Acute effects of aldosterone on intracardiac monophasic action potentials

Background: Elevated plasma aldosterone levels represent an independent risk factor for increased mortality in congestive heart failure. Sudden cardiac deaths contribute substantially to the excessive mortality in congestive heart failure and so does atrial fibrillation as one of the major causes of stroke in elderly persons. So far, the electrophysiological properties of aldosterone have not been thoroughly characterized. In the present study, the effects of aldosterone on intracardiac monophasic action potentials were investigated in humans. Methods and results: Monophasic action potentials were recorded in six patients with supraventricular arrhythmias. Eleven ml of 0.9% NaCl (placebo) were injected intravenously, and monophasic action potentials recorded for 10 min. Thereafter, aldosterone (0.5 mg in 0.9% NaCl) was injected and recording of monophasic action potentials continued as previously.

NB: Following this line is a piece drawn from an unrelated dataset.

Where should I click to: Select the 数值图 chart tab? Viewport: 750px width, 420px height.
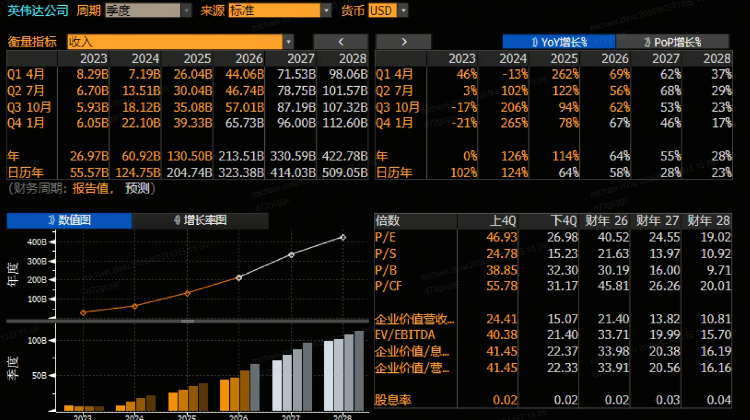69,220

The mean action potential duration at 90% repolarization was calculated for the entire 10-min period of each treatment. All patients were in sinus rhythm and had normal electrolyte status. In the placebo period, mean MAPd90 was 287±22 ms (mean±S.D.), and 299±25 ms following aldosterone (P<0.02). After adjustment for heart rate, the difference remained statistically significant (P<0.01). The maximal effect of aldosterone was seen 4–6 min after injection. Conclusion: Aldosterone increases monophasic action potential duration within minutes after intravenous application. Therefore, this effect is likely to be mediated nongenomically. It may be hypothesized that aldosterone exerts its unfavorable effects partly via altering myocardial repolarization.